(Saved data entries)
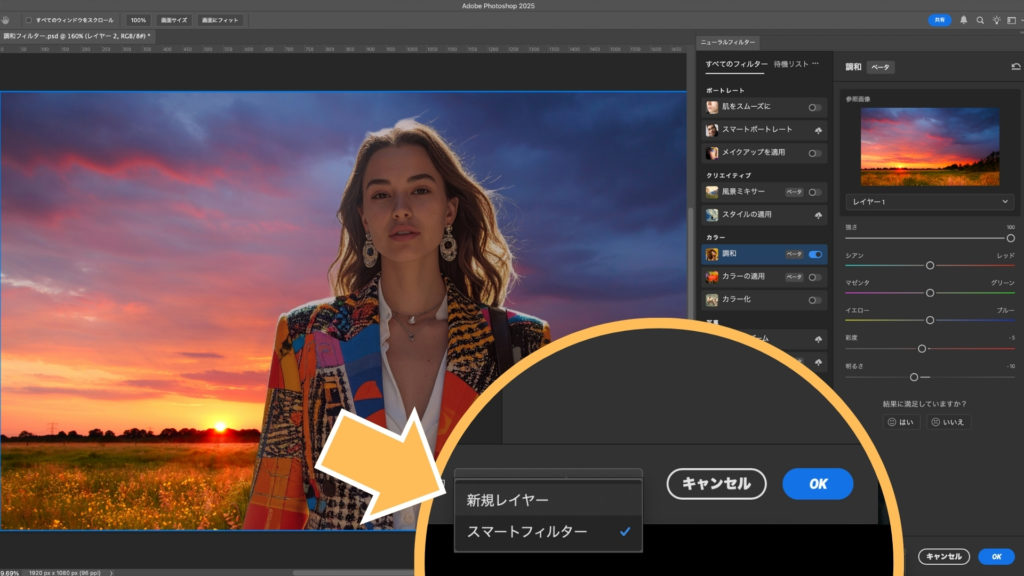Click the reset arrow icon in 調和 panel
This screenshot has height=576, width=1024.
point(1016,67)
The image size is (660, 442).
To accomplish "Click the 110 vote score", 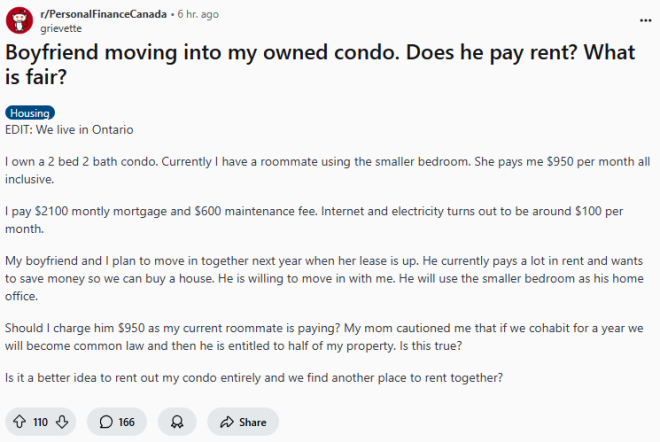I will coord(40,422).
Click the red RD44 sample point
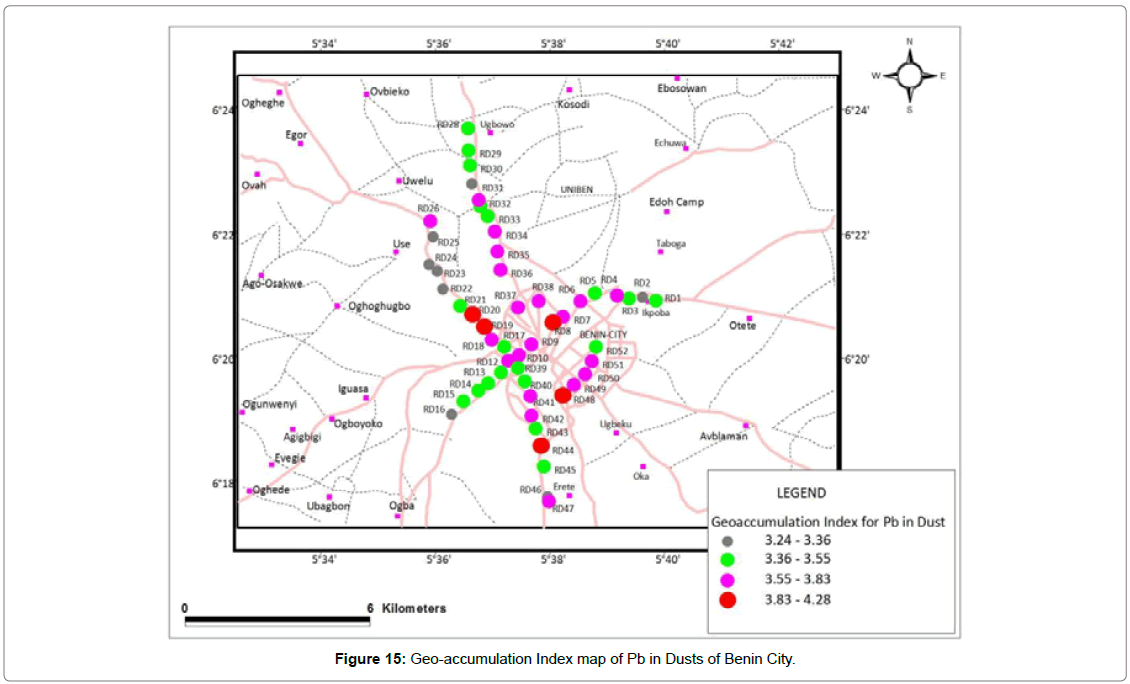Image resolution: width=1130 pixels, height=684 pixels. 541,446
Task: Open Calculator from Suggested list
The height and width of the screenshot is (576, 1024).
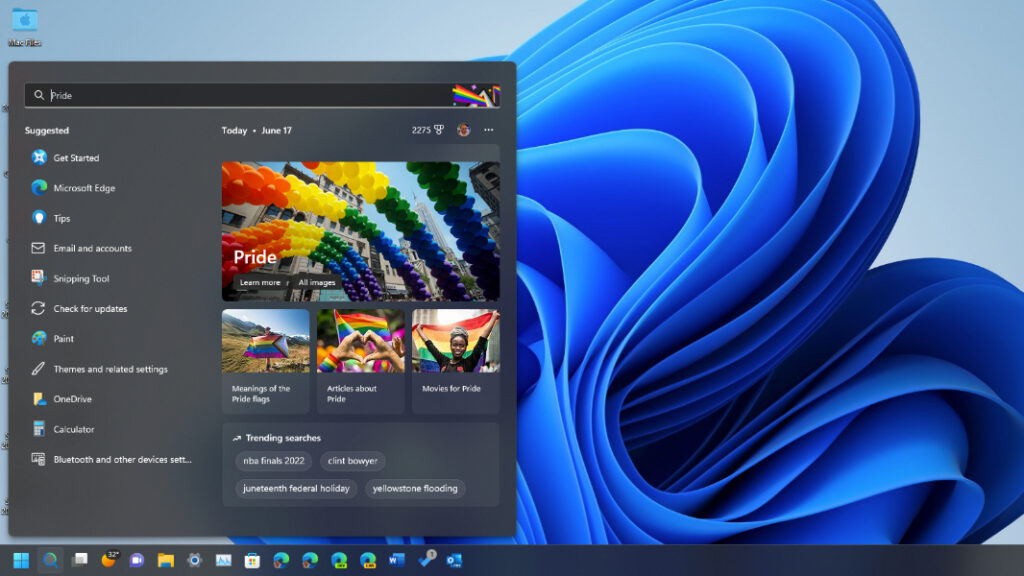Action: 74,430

What is required. Repeat the lines exactly, starting with the line that contains "Click the red RD44 sample point" and ending with the last line of the entries. Keep both of those lines but no pictures.

Exercise result.
Click the red RD44 sample point
Image resolution: width=1130 pixels, height=684 pixels. 541,446
Task: Open Calculator from Suggested list
The height and width of the screenshot is (576, 1024).
Action: 74,430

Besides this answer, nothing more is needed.